REQUIRED ACTION: What you should copy is the line containing "Open the @Grindr mention link" and all lines after it in the entries below, exactly and without anything added.

##### EXTRACTED MATERIAL

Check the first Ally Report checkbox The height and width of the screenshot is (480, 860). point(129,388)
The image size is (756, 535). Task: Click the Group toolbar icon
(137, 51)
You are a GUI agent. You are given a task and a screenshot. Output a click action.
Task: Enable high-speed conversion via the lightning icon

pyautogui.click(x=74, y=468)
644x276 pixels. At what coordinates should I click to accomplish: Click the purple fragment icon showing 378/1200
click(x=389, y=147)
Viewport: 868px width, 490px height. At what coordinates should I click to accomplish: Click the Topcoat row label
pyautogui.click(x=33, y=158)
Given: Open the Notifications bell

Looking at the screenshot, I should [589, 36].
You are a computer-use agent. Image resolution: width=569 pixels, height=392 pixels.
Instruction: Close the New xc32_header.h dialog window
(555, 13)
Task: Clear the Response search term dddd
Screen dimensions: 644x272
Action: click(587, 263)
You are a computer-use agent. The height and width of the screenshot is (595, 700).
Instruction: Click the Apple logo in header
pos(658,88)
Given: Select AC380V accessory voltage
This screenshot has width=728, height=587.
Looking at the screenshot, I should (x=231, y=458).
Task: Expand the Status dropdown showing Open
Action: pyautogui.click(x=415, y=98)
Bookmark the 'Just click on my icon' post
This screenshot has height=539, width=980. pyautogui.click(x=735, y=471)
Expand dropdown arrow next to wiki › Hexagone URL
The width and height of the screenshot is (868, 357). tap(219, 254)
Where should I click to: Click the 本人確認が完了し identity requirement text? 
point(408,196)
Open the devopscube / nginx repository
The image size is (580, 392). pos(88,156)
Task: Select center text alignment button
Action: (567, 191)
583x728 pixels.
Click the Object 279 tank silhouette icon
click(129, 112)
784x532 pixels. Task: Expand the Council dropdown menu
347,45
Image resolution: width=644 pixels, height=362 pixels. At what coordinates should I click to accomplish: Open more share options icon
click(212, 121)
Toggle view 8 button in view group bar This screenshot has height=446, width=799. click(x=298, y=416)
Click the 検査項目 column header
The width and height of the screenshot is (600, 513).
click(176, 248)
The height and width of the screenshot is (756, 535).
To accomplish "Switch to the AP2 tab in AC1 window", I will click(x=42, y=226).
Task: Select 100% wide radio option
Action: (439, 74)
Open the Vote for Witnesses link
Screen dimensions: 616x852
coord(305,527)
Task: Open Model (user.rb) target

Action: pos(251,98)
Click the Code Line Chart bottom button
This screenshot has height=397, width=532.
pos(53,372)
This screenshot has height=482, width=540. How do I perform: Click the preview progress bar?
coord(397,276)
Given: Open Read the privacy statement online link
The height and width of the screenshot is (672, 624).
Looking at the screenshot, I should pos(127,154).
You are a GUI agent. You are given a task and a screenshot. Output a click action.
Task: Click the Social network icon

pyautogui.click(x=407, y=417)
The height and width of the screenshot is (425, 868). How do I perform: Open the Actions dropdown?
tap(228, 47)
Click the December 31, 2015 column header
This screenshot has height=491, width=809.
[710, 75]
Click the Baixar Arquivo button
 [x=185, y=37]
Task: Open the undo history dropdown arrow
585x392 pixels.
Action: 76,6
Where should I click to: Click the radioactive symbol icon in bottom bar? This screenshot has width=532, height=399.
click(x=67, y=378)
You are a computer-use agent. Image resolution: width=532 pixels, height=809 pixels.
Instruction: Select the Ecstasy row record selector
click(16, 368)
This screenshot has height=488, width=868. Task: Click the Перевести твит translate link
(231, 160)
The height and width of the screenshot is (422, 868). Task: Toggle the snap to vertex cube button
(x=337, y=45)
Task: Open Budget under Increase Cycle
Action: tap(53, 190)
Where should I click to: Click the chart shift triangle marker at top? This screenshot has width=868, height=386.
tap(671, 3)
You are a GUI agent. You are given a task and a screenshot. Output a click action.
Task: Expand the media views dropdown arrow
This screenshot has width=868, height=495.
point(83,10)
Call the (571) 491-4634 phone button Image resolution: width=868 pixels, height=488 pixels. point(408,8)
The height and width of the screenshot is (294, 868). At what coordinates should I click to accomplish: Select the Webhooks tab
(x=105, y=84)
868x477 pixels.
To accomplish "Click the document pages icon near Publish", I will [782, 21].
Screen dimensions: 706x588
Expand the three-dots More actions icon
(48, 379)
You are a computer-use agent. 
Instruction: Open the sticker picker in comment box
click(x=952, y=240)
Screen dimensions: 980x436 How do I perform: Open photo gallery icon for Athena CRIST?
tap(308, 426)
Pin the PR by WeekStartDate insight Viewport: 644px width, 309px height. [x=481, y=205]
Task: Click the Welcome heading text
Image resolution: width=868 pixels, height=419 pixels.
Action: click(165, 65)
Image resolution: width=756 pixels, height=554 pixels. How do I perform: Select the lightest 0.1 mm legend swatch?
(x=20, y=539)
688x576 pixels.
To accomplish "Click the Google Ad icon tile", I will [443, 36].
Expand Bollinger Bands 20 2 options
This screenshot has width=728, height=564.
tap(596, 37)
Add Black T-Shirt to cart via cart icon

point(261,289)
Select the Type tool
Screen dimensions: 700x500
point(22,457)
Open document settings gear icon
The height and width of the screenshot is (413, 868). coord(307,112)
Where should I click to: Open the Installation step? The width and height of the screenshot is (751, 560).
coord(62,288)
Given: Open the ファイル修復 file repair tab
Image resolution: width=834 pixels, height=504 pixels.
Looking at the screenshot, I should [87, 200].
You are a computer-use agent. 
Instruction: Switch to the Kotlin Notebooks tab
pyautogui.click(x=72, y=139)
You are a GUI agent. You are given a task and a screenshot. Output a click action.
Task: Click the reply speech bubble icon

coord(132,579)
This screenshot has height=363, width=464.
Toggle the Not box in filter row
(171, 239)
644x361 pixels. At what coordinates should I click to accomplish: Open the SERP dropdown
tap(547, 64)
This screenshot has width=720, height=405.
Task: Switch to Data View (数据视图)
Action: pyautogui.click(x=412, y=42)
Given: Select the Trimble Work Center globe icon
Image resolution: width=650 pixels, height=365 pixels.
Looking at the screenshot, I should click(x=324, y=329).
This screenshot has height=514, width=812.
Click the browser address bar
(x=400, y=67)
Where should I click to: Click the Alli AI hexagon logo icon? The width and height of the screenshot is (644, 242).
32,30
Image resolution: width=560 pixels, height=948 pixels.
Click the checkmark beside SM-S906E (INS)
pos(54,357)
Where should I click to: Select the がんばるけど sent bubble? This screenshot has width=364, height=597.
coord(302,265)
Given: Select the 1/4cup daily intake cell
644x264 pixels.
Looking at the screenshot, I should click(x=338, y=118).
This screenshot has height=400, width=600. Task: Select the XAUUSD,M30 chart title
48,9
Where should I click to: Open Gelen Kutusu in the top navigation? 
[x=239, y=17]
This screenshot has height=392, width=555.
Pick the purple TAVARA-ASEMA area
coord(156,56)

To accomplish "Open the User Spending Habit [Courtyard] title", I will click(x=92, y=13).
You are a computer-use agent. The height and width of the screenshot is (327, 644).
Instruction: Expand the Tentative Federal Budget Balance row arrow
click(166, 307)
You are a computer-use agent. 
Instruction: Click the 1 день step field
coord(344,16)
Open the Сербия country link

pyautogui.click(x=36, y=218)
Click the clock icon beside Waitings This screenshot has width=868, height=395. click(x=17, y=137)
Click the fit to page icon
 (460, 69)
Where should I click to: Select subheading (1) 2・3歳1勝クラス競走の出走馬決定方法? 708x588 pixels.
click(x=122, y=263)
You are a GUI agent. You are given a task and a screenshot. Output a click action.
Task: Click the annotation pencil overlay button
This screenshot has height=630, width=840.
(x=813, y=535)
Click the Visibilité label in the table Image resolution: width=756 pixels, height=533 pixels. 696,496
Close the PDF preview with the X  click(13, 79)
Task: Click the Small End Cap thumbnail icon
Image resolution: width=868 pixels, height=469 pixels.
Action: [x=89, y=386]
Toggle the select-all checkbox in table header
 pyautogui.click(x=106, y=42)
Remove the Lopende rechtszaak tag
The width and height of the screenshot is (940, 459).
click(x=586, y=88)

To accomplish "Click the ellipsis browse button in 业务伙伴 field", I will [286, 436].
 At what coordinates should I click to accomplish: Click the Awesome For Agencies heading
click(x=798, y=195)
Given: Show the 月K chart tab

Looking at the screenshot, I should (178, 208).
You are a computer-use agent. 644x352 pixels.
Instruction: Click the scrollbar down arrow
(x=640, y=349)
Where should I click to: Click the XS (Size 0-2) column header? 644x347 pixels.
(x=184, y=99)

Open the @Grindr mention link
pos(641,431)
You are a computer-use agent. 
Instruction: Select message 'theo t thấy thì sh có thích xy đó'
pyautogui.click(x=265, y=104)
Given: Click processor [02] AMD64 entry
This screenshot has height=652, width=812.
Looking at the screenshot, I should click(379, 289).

##########

FINAL ANSWER:
Open the @Grindr mention link
pos(641,431)
You are a computer-use agent. 
Instruction: Select message 'theo t thấy thì sh có thích xy đó'
pyautogui.click(x=265, y=104)
Given: Click processor [02] AMD64 entry
This screenshot has height=652, width=812.
Looking at the screenshot, I should click(379, 289).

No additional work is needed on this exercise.